Спуск не оканчивался тупиком. Это отчасти доказывало правоту Рана. Напрягая все чувства в поисках необъятного подводного существа, он с некоторым беспокойством осознал, что в последней отчаянной попытке спасти человечество, сохранить его разумным и мыслящим завел племя сюда, руководствуясь слепым инстинктом.
Внизу в скале было отверстие. Чувства Рана нашли проход. Но он оказался закрыт; его заслонял некто, слабо раскачиваясь в воде.
Теперь Ран мог различить темную громаду Мыслителя.
Успокоив разум, придерживаясь за стену, он скользнул вниз. Не было нужды соблюдать тишину. Глубинные Мысли катились вверх, не обращая внимания ни на него, ни на морские растения, ни на безжизненные скалы. Невозмутимые, как сама планета, они разворачивались и поднимались, проходя сквозь толщу воды с тем же достоинством, с каким Земля вершит свой путь в космосе.
Это был страж. Он думал свою думу, и ему не было никакого дела до людей и нелюдей.
Однако он был живым существом. Чувства Рана осторожно прощупали воду и сообщили, что страж теплокровный, как и он сам. Великан не обращал на Рана внимания, но и не угрожал. Он просто загораживал вход.
В то время как смертоносные машины продолжали спуск.
Рану не хотелось двигаться вперед. Его сердце бешено стучало, полнясь благоговейным трепетом и ужасом — ужасом перед неизвестностью и трепетом при одном только виде величественного Мыслителя.
Но двигаться было необходимо. Ран погружался, пока громадный Мыслитель не навис над ним, как гора. Его голова была подобна пологой скале.
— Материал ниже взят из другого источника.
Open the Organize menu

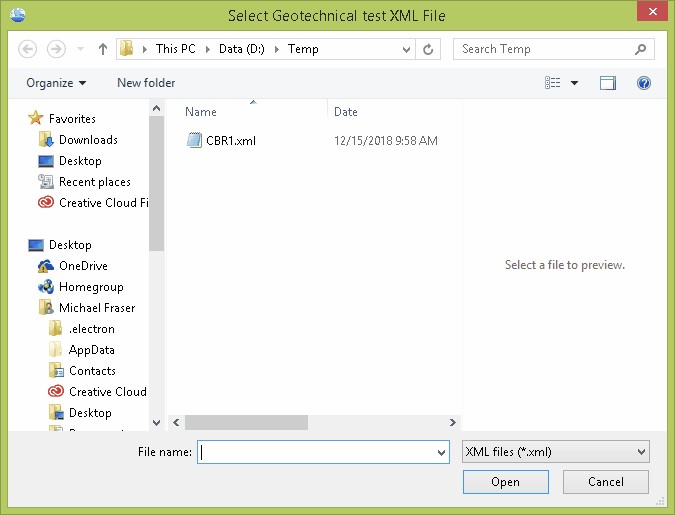tap(56, 83)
Мысли одна за другой выходили из глубоко запрятанного сознания, из неизмеримо длинных и невероятно запутанных извилин мозга, по сложности не идущего ни в какое сравнение с человеческим.
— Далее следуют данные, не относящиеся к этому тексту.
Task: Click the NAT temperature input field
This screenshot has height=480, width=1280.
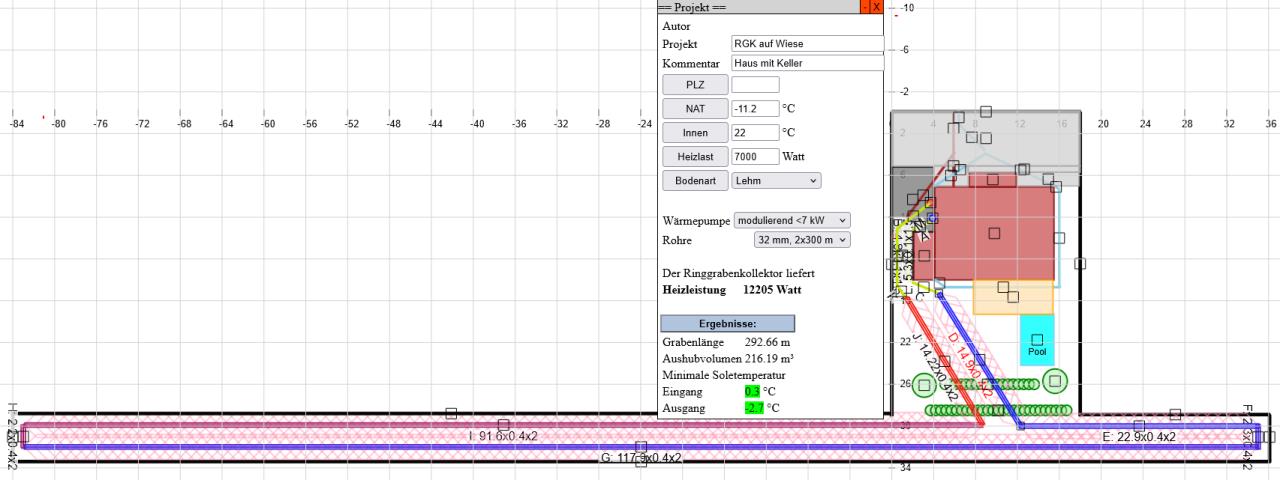Action: coord(755,108)
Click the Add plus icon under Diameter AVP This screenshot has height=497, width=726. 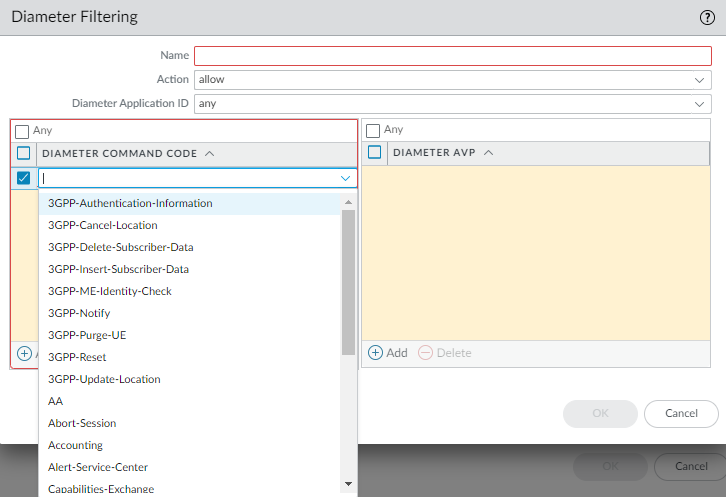[x=376, y=352]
Левиафан всегда был безликим. Он прятал лицо, как и свои тайны. Виден был только широкий, гладкий лоб с глазами по обе стороны, которые вглядывались далеко, охватывая сразу два поля зрения.
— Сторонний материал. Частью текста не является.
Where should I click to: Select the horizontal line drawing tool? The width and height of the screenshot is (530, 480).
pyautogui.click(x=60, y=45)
Ран спускался, пока не оказался напротив неподвижного глаза. Он задержался, всматриваясь в недремлющий зрак. Если Мыслитель и заметил пришельца, то не подал вида. Этим глазом он смотрел равнодушно, будто Ран был единым целым с водой и камнями. Кто знает, какие необъятные глубины видел его противоположный глаз?
Все-таки Земля — очень старая планета.
В хрониках, рассказывающих о Сотворении мира, Левиафана называют одним из первых существ, появившихся на Земле. «И сотворил Бог рыб больших и всякую душу животных пресмыкающихся»[24]
. Давным-давно, когда писались эти слова, Левиафан считался самым могучим из живых организмов. «Глаза у него, — написано в хрониках, — как ресницы зари… Сердце его твердо, как камень… Нет на земле подобного ему; он сотворен бесстрашным…»[25] Так говорили в стародавние времена. С тех пор люди сильно изменились.Как и Левиафан…
Ран смиренно завис у врат в тайное царство Левиафана, без надежды глядя в гигантское равнодушное око. «Он плавал по морям, — писал Мелвилл, — задолго до того, как материки прорезались над водою… Во время потопа он презрел Ноев ковчег, и, если когда-либо мир, словно Нидерланды, снова зальет вода, чтобы переморить в нем всех крыс, вечный кит все равно уцелеет…»[26]
5
Вдруг наверху, где дожидалось племя, возникла суматоха. Ран навострил все свои чувства, как зверь — уши, и направил их назад.
Громче всех слышались вопли Дагона:
— Они приближаются! Мы в ловушке! Они заметят нас, как только минуют эту скалу. Нужно бежать! Спасаться! Чего вы ждете? Бегите, говорю вам, бегите!
В ответ закипели спутанные мысли. Уже никто не понимал, почему племя не прячется, даже старейшины не видели пути к спасению ни наверху, ни внизу. Было все равно, бежать или оставаться. Лидер не подарил им очевидной надежды. В этот миг отчаянное желание Дагона казалось разумным. По крайней мере, бежать проще, чем стоять на месте перед лицом неминуемой гибели.
— Пещеры! — заорал Дагон. — Прячьтесь в пещерах!
Ран сгруппировался, повернулся и мощно погреб наверх, подталкиваемый снизу могучими Мыслями. Когда он оказался среди людей, те уже рассеялись.